What's going on?
A wave of cash is flowing into money market funds – and it could be set to keep rolling in.
What does this mean?
Money market funds are a kind of financial lifeboat, investing in low-risk assets that are easy to cash out of, like short-term government bonds. And ever since last month’s banking crisis rocked confidence in bank deposits, investors have been clambering into those lifeboats at record speed. Plus, funds like these tick the “returns” box too – rising with the tide of interest rate hikes better than deposit accounts do. No wonder over $300 billion poured into them in just three weeks, then, swelling holdings to a record-breaking $5.2 trillion at the end of March. And Barclays thinks we’ve only just set sail, too: the firm sees another $1.5 trillion flowing into money market funds over the next year.
Why should I care?
Zooming in: Trouble with a capital T.
Investors might be right to move their money.
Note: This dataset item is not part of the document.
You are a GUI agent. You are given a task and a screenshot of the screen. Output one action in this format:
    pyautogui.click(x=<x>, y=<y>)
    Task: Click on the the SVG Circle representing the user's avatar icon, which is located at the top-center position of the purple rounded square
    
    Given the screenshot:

A keen-eyed economist, who predicted the global financial crisis, issued a troubling warning on Thursday – saying that even more banking issues could lie ahead, and adding to worries about deep, underlying problems in the financial system. If that does happen, hedge funds that shorted banking stocks – meaning they borrowed and then sold their shares, hoping to buy them back for less – will be in for a payday. Data out this week showed that last month’s trouble netted them over $7 billion in profit, the biggest windfall the banking sector’s given them since the financial crisis.
The bigger picture: Please, not now.
Another financial fiasco would spell trouble for the global economy, which is already juggling quite a few challenges. After all, the International Monetary Fund shared a pretty dour outlook on Thursday, predicting global economic growth of just 3% over the next five years, as higher interest rates take their toll. That marks the most sluggish medium-term forecast since 1990, with over 90% of advanced economies set for a slowdown.